Before a premature baby is discharged from the hospital (in Canada), he needs to be breathing and eating unassisted - no oxygen, monitors, feeding tubes. He also cannot have any A and B spells for at least 5 days. A and B's, as they're called in the medical community, stand for Apnea and Bradycardia. Apnea is the cessation of breathing (a baby 'forgets' to breathe) and bradycardia is a drastic drop of heart rate. They often come together, and we learned how to tickle Lucas' tummy or pinch the bottoms of his feet (sometimes quite hard!) to 'remind' him to breathe. A and B's happen very frequently in the NICU, and are often no cause for concern for the nurses - just part of the job. Remind the baby to breathe, check. Holler, "It's okay" if the monitor continues it's alarm for longer than a few seconds, check. Look for blueness around the mouth, check. I learned how to appear calm and respond well. But my poor mommy heart was often near my toes...how many times can a mom see her baby turn blue? How many times would I, in the middle of a snuggle, have to start pinching the bottom of Lucas' tiny feet? How could I keep my eyes off the monitor, checking every beat of the recorded heart rate, checking his oxygen saturation level, his breathing rate? They told me to "enjoy the cuddle. Don't watch the monitor." HOW is that possible?
Eight days after Lucas was born I was permitted to change his little diaper, and then to actually hold him. Eight days. Both his nurse and a respiratory tech were required to be there. I sat in the glider chair and took my son in my arms, trying not to tremble. Trying to stay relaxed. Trying not to cry. A little warm doll in a gigantic blanket. His nurse told me not to watch the monitor. I tried not to. He opened his eyes, wrinkling his forehead with the effort, and squinted at us. Colin shielded his eyes from the dimmed light and sang Mozart. I swallowed huge lumps in my throat and sang "You are my Sunshine." Then the nurse positioned him back into his isolette.
With aching hearts full to the brim, we said good bye again.

With aching hearts full to the brim, we said good bye again.
7 comments:
Wow!
As I readtoday another part of Lucas' story I am moved to tears as I read the words of what you all went through a yr. ago. You are doing a great job at writing the story, way to go Leanne. Roselle
I'm bawling! I can't imagine seeing your own child like that. I am enjoying the read though....you're so good with words!
I don't know you, but I just had to post a comment. To echo Rosanna, wow... I can't imagine how heart breaking parts of this experience must have been. Please be sure to give us some updated pics of your son once you are finished your story. Thank you for sharing.
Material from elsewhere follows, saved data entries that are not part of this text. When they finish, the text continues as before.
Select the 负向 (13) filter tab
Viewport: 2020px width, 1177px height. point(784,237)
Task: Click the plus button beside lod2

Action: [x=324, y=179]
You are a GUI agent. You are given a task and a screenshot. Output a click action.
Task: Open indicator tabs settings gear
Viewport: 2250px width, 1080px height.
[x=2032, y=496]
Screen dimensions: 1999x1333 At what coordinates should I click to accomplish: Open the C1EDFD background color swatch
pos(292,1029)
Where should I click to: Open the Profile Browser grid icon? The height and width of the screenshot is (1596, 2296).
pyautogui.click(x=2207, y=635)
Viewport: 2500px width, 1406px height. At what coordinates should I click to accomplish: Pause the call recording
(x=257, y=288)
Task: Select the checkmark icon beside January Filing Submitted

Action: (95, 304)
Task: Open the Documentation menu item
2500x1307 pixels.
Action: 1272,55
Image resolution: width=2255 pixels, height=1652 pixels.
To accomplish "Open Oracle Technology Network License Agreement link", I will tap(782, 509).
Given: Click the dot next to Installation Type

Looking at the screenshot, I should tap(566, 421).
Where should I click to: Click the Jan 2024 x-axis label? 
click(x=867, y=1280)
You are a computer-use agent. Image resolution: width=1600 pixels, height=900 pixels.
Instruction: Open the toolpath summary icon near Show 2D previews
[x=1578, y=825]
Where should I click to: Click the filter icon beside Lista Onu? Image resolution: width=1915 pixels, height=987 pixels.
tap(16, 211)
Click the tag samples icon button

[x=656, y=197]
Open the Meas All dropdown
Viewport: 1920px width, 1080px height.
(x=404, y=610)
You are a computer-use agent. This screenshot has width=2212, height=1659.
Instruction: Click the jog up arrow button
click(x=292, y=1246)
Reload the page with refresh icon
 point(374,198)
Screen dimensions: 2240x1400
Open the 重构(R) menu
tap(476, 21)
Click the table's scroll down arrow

What a beautiful tiny little boy! The picture of his little hand holding yours (or is that your husband?) really puts his size into perspective. I check every day for more of Lucas' story :) What a little miracle...
That's Colin's hand - it really gives a perspective on how tiny he really was. I even have a hard time remembering sometimes...it's almost unfathomable. But when you think of a tiny hand wrapped around a finger TIP...wow. It still amazes me.
How scary to see your baby stop breathing... I can't imagine. Nat got RSV when he was 2 months old and that was terrible. I can only imagine your heart ache. You are such a trooper, not only to have gone through all of this but to also be brave and bold enough to tell the story. WOW!